Finding solid insurance coverage at a fair price is becoming more challenging in the commercial insurance marketplace in 2020. According to a McKinsey report, forces shaping the insurance industry will affect commercial real estate owners and managers. Let’s look closely at some of those forces and how commercial real estate (CRE) owners and managers can defend against them.

In addition to the concerns identified by the McKinsey report, trends in the commercial marketplace will affect how successful your company will be in today’s highly competitive insurance market.  

Four Factors That Will Impact Commercial Underwriting and Coverage Availability in the Insurance Marketplace in 2020

Here are some factors that will impact commercial real estate rates and underwriting this year and beyond.

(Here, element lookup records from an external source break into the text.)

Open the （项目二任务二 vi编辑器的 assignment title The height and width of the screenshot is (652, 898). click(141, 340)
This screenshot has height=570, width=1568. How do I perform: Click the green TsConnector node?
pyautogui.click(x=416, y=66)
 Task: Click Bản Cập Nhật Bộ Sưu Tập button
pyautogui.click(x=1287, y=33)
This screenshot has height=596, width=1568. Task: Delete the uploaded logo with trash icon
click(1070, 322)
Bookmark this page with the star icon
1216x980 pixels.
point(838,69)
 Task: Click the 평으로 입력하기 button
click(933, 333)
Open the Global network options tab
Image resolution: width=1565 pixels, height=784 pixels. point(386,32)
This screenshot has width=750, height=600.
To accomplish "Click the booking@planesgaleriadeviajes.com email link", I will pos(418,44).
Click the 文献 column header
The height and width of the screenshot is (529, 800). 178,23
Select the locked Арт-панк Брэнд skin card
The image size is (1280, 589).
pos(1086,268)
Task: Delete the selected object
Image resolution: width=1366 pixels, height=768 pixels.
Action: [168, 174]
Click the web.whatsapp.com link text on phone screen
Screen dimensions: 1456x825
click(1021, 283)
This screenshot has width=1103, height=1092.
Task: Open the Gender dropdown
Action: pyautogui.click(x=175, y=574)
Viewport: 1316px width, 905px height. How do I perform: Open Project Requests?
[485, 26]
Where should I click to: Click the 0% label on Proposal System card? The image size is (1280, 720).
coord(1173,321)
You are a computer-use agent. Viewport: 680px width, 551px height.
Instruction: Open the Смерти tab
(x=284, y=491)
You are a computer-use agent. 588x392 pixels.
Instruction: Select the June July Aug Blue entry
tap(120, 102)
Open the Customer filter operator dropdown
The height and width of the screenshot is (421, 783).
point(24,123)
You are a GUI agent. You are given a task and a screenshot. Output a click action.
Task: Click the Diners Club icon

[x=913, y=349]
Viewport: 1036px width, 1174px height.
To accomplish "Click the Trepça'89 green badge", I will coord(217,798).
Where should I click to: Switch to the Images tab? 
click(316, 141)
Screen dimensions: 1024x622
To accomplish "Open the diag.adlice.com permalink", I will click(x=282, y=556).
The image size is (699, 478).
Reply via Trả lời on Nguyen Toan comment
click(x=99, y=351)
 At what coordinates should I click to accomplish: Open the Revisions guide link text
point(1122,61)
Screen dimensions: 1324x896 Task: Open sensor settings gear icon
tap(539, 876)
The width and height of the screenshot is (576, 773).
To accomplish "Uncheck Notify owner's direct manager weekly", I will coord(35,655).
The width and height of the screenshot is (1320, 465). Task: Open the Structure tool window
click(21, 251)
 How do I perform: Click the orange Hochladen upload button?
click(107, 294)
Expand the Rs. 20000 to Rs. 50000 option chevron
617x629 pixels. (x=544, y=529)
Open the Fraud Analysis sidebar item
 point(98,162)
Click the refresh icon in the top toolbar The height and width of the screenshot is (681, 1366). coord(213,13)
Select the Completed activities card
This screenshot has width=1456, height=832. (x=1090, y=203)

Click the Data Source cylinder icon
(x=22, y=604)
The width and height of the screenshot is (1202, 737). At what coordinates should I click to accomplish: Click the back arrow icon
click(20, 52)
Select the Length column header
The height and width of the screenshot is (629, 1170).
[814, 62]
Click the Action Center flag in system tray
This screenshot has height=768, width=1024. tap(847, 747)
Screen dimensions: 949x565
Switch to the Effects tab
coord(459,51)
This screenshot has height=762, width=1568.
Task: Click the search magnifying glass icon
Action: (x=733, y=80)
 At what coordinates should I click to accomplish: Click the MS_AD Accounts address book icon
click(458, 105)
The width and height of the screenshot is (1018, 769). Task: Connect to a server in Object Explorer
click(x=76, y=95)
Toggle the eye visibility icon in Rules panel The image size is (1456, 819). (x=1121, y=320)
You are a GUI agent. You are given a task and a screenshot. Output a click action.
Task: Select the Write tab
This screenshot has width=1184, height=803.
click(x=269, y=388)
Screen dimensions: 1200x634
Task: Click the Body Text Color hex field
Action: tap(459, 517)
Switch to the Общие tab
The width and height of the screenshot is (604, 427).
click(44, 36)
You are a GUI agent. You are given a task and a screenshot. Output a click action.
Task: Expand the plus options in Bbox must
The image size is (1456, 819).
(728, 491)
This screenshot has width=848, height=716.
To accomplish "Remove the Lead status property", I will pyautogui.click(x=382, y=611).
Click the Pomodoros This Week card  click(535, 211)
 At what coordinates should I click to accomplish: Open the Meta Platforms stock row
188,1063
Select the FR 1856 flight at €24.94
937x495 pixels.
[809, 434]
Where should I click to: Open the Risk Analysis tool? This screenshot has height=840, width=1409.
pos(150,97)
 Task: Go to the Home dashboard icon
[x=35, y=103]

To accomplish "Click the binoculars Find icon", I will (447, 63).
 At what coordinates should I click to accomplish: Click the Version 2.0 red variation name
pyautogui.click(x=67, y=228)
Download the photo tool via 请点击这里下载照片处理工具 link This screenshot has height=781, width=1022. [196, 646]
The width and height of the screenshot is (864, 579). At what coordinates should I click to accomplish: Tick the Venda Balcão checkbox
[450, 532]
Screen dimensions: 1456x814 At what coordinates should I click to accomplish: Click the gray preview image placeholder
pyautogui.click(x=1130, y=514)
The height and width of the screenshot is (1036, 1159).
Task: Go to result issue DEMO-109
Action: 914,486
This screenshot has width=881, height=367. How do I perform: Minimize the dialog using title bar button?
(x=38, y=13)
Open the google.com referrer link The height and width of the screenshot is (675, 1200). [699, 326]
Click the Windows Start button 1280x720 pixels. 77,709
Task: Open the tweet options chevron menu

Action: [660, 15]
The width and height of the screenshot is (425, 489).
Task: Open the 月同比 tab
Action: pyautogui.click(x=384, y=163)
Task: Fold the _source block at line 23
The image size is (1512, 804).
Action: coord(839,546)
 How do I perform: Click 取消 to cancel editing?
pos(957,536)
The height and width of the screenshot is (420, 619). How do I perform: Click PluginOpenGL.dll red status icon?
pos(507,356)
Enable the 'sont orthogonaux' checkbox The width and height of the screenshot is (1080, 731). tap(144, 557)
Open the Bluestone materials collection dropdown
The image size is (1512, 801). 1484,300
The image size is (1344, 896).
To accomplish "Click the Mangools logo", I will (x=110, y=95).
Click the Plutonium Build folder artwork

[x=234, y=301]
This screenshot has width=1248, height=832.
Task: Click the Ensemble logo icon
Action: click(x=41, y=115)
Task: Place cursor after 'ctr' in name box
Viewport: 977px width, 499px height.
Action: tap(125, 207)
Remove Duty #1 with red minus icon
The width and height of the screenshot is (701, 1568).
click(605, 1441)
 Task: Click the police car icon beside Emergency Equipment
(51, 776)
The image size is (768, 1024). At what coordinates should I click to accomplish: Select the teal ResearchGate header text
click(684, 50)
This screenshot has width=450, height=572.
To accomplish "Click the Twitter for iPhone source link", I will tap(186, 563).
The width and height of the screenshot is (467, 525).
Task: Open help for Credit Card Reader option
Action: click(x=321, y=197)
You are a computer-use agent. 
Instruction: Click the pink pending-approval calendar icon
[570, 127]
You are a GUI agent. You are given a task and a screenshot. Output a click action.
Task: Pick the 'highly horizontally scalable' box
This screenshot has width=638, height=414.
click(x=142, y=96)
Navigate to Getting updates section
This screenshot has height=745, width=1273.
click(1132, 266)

  1. An increased emphasis on data and analytics – From evaluating loss histories to improved digital marketing, how you interact with the insurance market and how underwriters evaluate your account will continue to change. More often, if your account doesn’t fit into an insurer’s risk algorithm, you may not get the rate or access to the market you want. Special data analytics, an increased reliance on technology to predict risks such as water damage frequency, and other data-driven decisions will mean your insurance broker may need to present your account more creatively.
  2. Increased concern about frame construction and multi-family housing units – According to many insurance experts, the insurance marketplace in 2020 for CRE risks will continue to harden into 2021. This means higher premiums and, in many cases, a demand for higher retentions as well as difficulty finding higher insurance limits. The trend beginning in 2019 with rate hardening and deductible increases worsened this year because of COVID-19 concerns, according to one wholesale insurance brokerage. March, April and May of 2020 saw higher rates and changes in manuscript forms that tend to limit coverage. Additionally, wind/hail deductibles in states with significant wind exposure are now the norm.
  3. An increased focus on maintenance – Many insurance claims in CRE arise from slip and falls and faulty maintenance. Water damage claims, for example, are often the result of inadequate plumbing maintenance. Additionally, with more tenants staying home or working from home, insurers predict more fire losses and other claims. And if tenants cannot pay their rents, insurers predict that CRE managers will cut maintenance to reduce costs. Scheduling inspections and documenting your maintenance efforts can help your broker place your business at renewal or help you avoid sharp premium increases. Additionally, while strip malls and malls were once a snap to insure, recent civil unrest and the move away from on-site retail will generate greater underwriting inquiry.
  4. Increased worries about senior living, Section 8 and student housing – According to one brokerage, these are “undesirable classes.” Standard insurers have moved away from these classes in the last few years and now are written almost exclusively by surplus lines insurers. Bodily injury claims are driving many real estate losses. “Drownings, shootings, assaults, fire and serious slip and falls” have tapped insurance limits, and resultant claims have driven losses into the excess insurers’ limits. These types of “single bodily injury” events will cause excess carriers to raise rates, which increases premiums at all levels in CRE accounts. Additionally, surplus lines carriers often use proprietary forms with more limited coverages and additional exclusions. Your broker should help you navigate new form language so that you’re not blindsided by an uncovered loss or a claim with coverage sublimits.

The current market forces many CRE managers and owners to buy lower limits of liability insurance coverage, leaving their assets exposed.

  • Property insurance for CRE risks remains highly challenged – The availability of blanket limits of insurance for CRE properties is limited, according to AmWINS, a wholesale brokerage placing coverage retail insurance brokers. Property values are under increased scrutiny, as well. Even on multi-family accounts with a good loss history and strong property valuations, rate hikes in the range of 15% to 22% are now a “common outcome,” according to AmWINS underwriters. Soaring premiums along with tenants’ inability to pay rents increasingly challenges the CRE market.

Some Solutions to the Challenging CRE Insurance Environment

With the problems facing the commercial real estate market, what are some steps CRE owners and managers can take to respond?

First, ensure you have directors & officers (D&O) coverage. Even privately owned companies today should strongly consider D&O coverage. If you form a board to help manage your company, you have D&O exposures. Significant threats in today’s environment from legal challenges, cyber risks and employment claims like wage-and-hour challenges, can put your company in litigation crosshairs.

Next, improve and document your facility maintenance. While money may be scarce, investing in improved lighting, better plumbing and other maintenance and increasing security could be the best money you spend this year.

Finally, work with an experienced retail agent or insurance broker who understands the challenging environment you face. One of the differences among insurance brokerages is the connections formed between underwriters and the agent team. Without those relationships, your application may never get more than a perfunctory review before being summarily dismissed.